Entries for locating text and elements
* * *

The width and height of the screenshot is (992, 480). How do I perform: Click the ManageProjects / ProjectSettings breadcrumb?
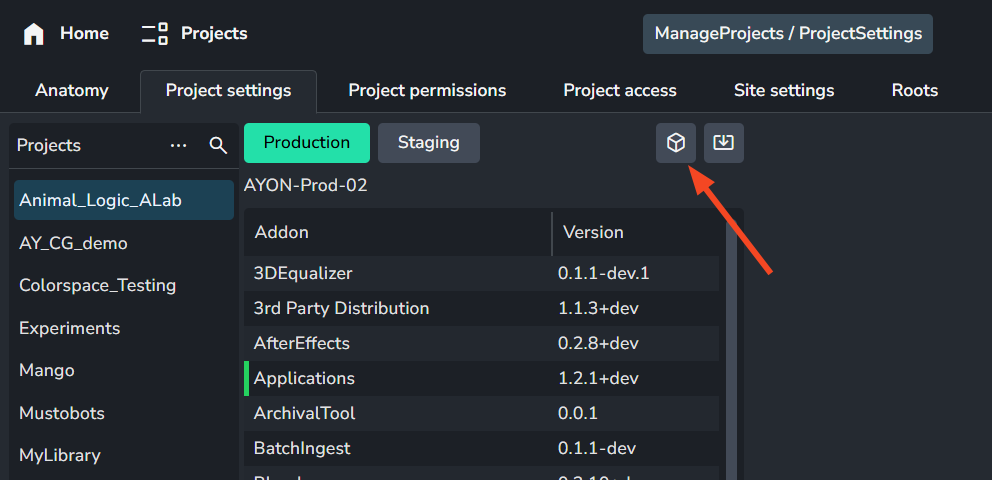788,34
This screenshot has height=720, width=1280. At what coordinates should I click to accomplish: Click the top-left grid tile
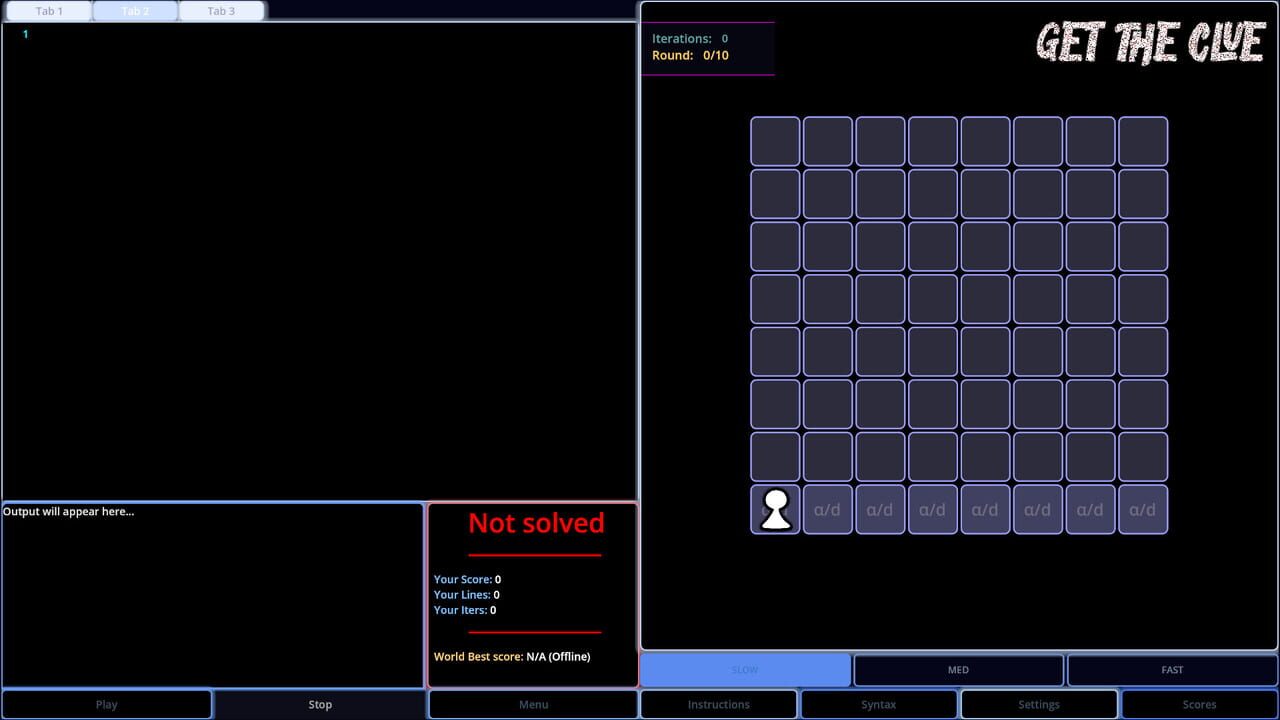pyautogui.click(x=775, y=141)
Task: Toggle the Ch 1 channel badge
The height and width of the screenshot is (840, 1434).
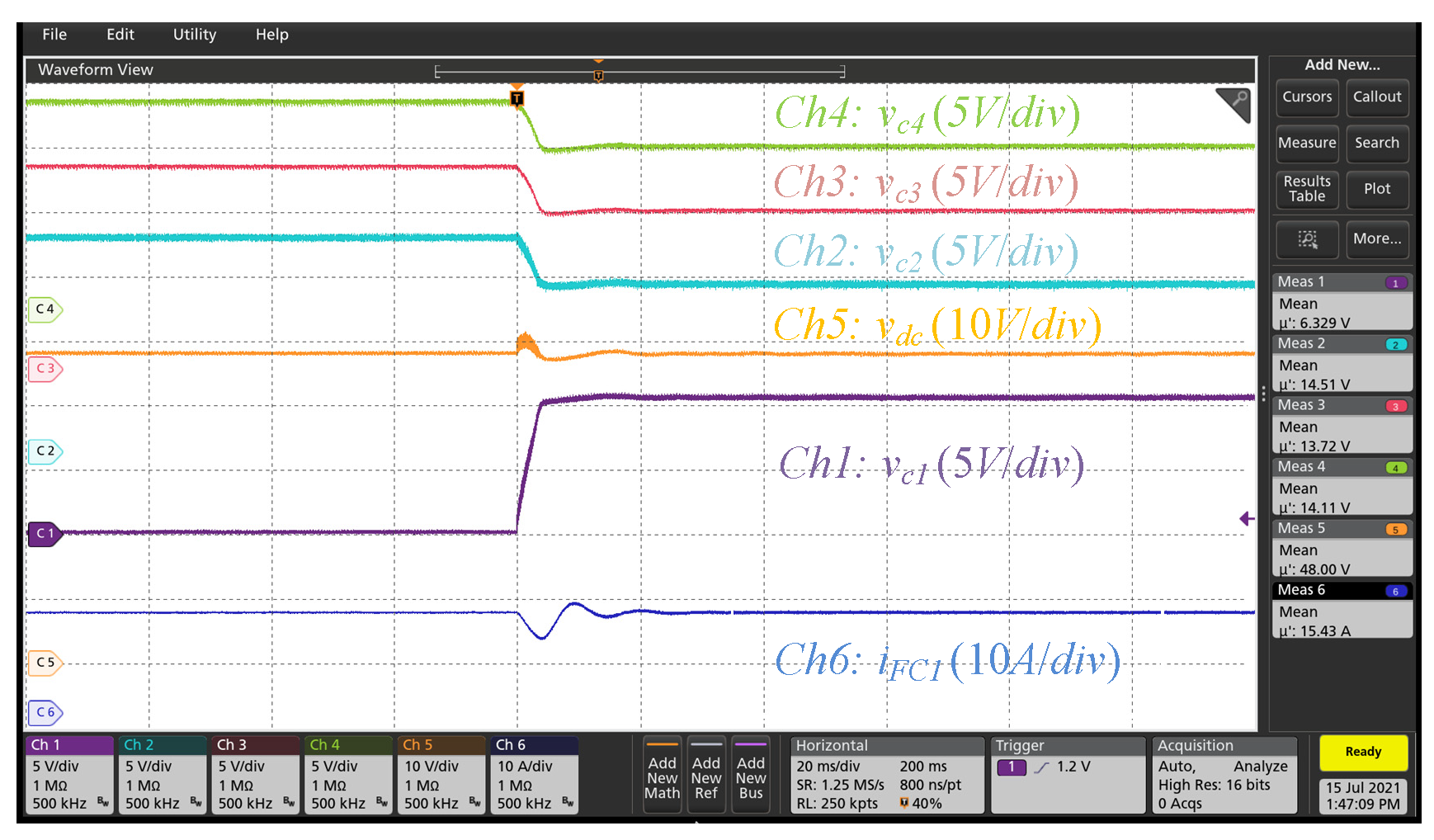Action: tap(69, 775)
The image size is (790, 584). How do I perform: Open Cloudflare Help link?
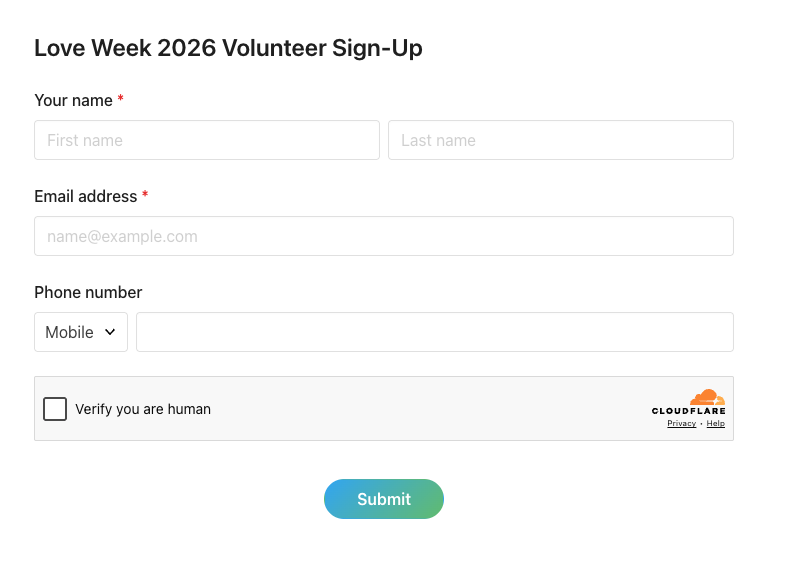[716, 424]
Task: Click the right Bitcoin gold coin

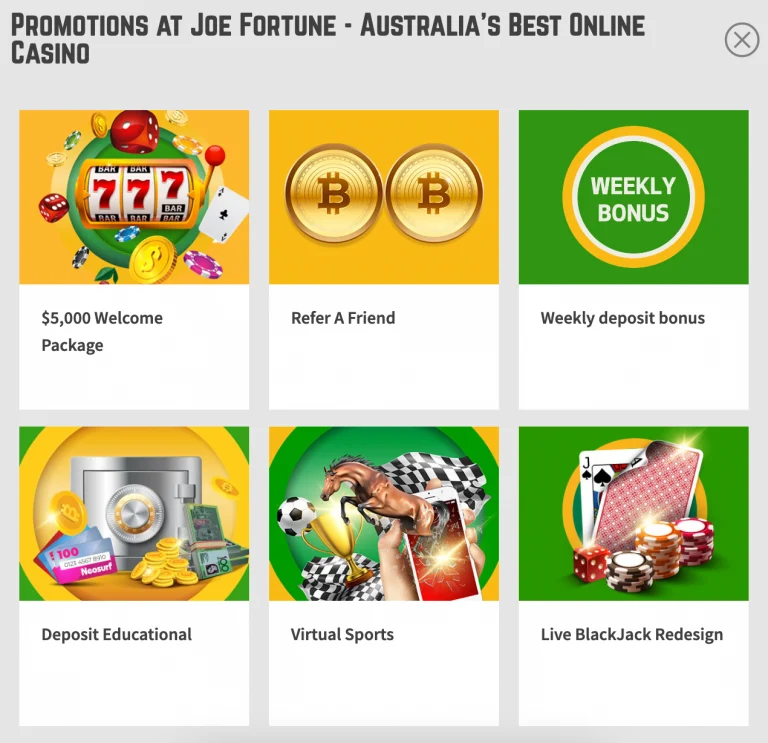Action: click(x=434, y=193)
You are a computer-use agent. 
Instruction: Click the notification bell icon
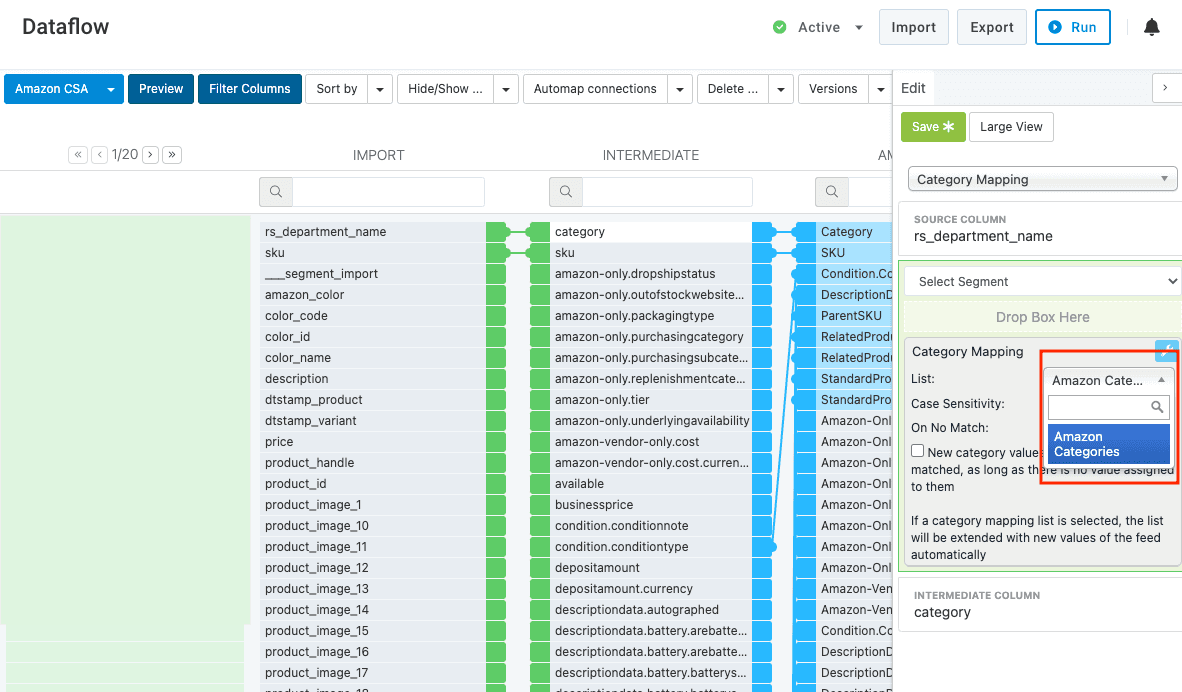[x=1152, y=28]
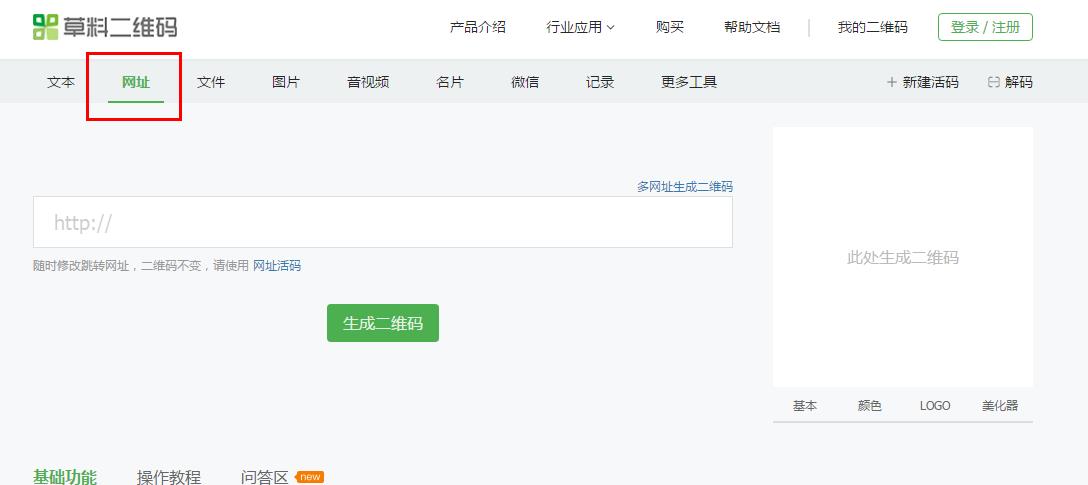Select the 网址 tab
Screen dimensions: 1088x485
click(136, 82)
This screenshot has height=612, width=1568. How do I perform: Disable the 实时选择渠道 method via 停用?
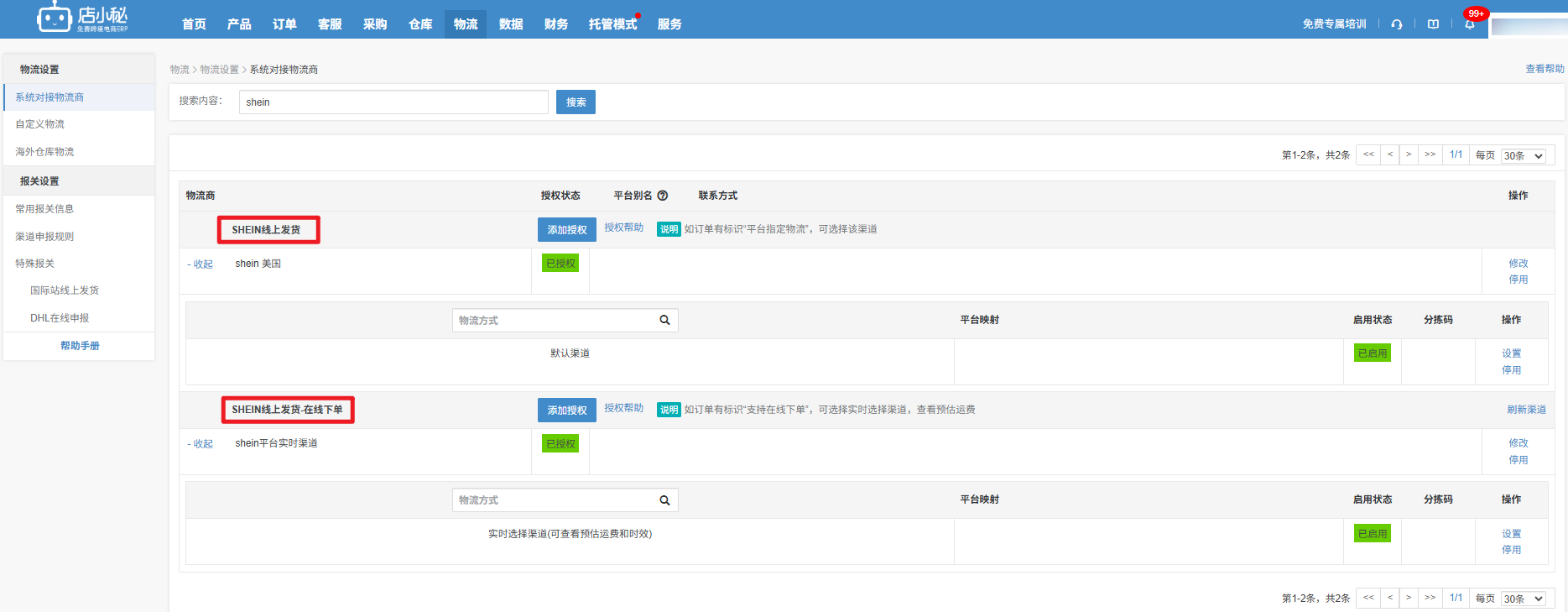click(1511, 550)
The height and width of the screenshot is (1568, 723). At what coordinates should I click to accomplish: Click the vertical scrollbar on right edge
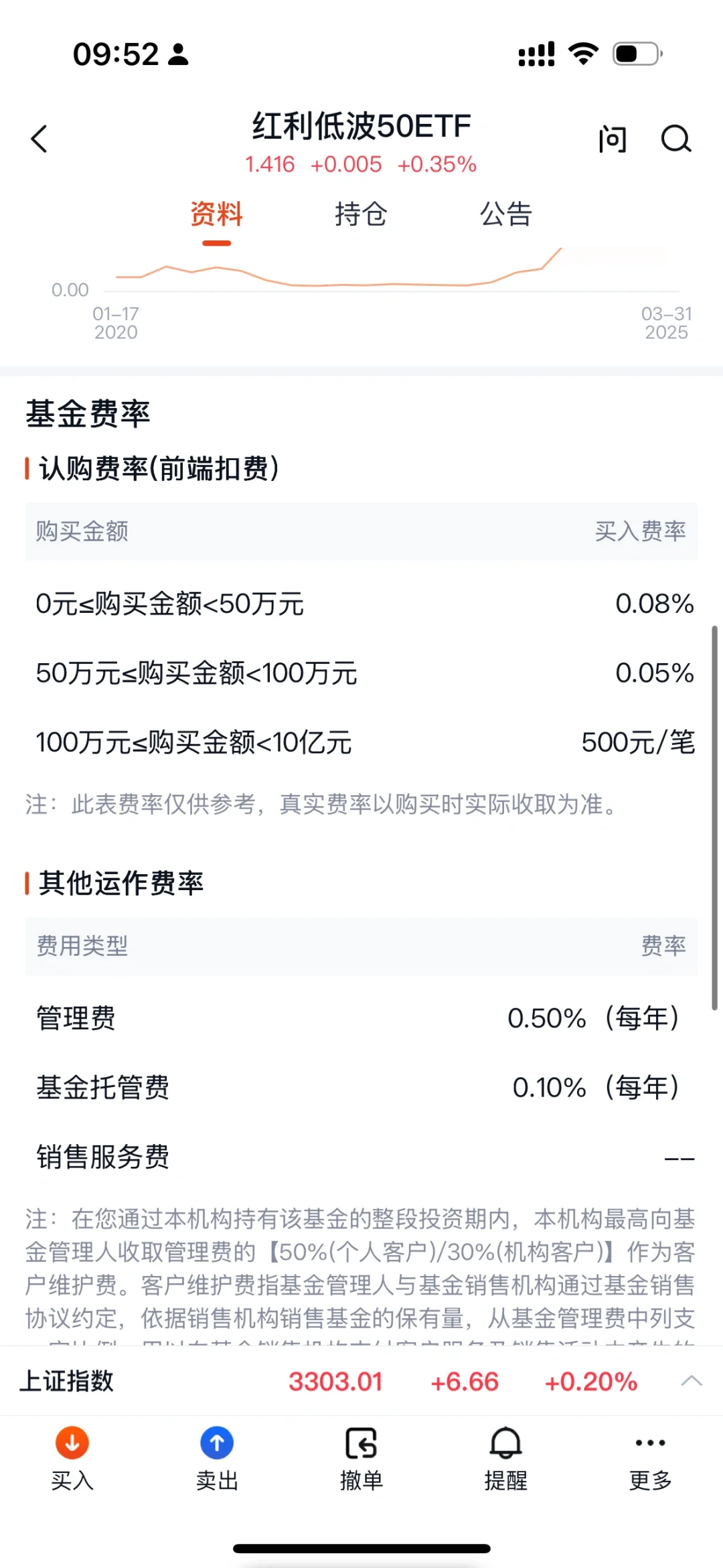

* * *

• [What this task involves] Replace "screenshot" with "screen capture" throughout the rows above, keeping everything else the same. Omit the pictures from your answer.

• [Answer to this exercise]
The width and height of the screen capture is (992, 480). How do I perform: Click the ManageProjects / ProjectSettings breadcrumb?
788,34
This screen capture has height=720, width=1280. At what coordinates should I click to accomplish: Click the top-left grid tile
pyautogui.click(x=775, y=141)
Task: Toggle the Ch 1 channel badge
The height and width of the screen capture is (840, 1434).
Action: tap(69, 775)
The image size is (790, 584). How do I perform: Open Cloudflare Help link?
[716, 424]
Task: Click the right Bitcoin gold coin

Action: click(x=434, y=193)
You are a computer-use agent. 
Instruction: Click the notification bell icon
[x=1152, y=28]
Select the 网址 tab
Screen dimensions: 1088x485
click(136, 82)
This screen capture has height=612, width=1568. How do I perform: Disable the 实时选择渠道 method via 停用?
click(1511, 550)
The height and width of the screen capture is (1568, 723). At what coordinates should I click to accomplish: Click the vertical scrollbar on right edge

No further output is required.